(enthält nicht-bezahlte Werbung aufgrund Produktpräsentation)
Ab 1996 brachte Glenfarclas eine Serie lang gereifter Whiskys auf den Markt, die berühmten Personen der schottischen Geschichte gewidmet war. Die erste Ausgabe war Charles Edward Stuart (Bonnie Prince Charlie) gewidmet. Die Edition N°14, um die es hier geht, ehrt König Macbeth (1005–1057).
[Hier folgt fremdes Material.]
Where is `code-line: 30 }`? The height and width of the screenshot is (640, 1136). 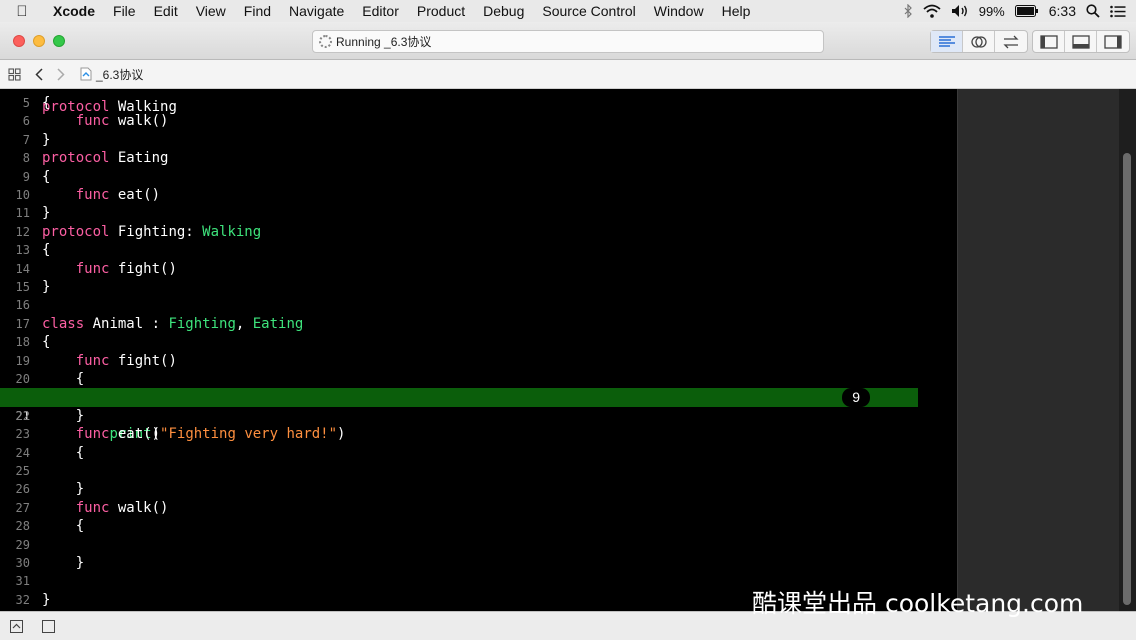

Für die Abfüllung wurden vier Fässer verwendet:
Fass-Nr. 7034 - 29.06.1990 / Fass-Nr. 7415 - 07.09.1990 / Fass-Nr. 8116 - 26.09.1990 / Fass-Nr. 9476 - 31.10.1990
Die 1.200 Flaschen der Ausgabe wurden mit 46 % Vol. im Dezember 2010 abgefüllt.
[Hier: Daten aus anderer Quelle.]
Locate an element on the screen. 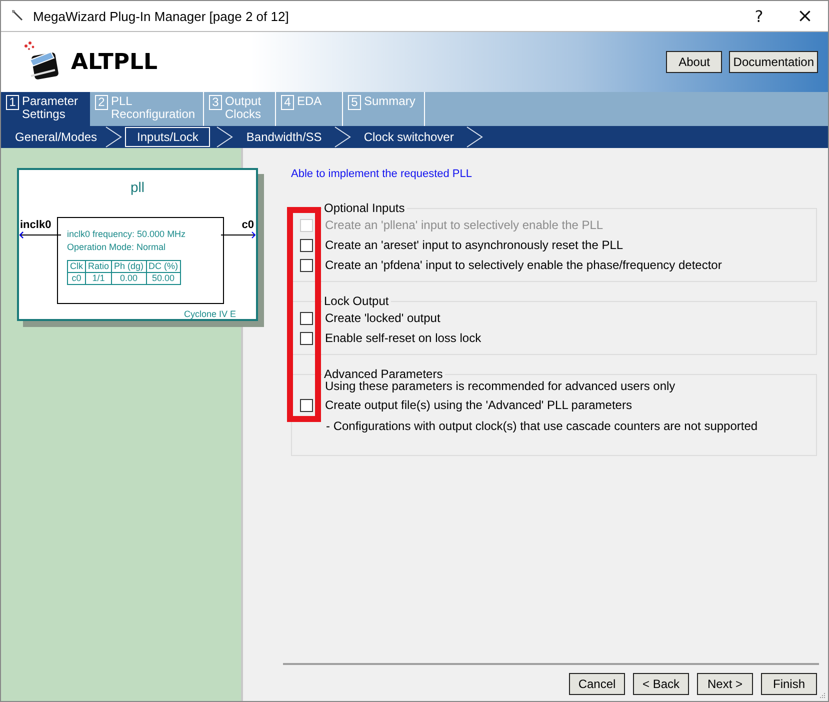  footer-button: Cancel is located at coordinates (597, 684).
46 % Vol. - Single Malt Scotch Whisky - Sherry Cask - 1990-2010, 20 Jahre - 1.200 Flaschen, Fassnummern 7034, 7415, 8116, 9476 - gefärbt (k.A.), kühlgefiltert (k.A.)
Auge: Die kräftige, dunkle Mahagonifarbe dürfte vermutlich rein vom Fass stammen. Es ist diesbezüglich nichts auf dem Etikett oder der Verpackung vermerkt. Die Bewegung beim Schwenken wirkt nicht sehr schwer. Am Glas bleibt ein feiner Film zurück, aus dem sich zahlreiche, feine Schlieren lösen.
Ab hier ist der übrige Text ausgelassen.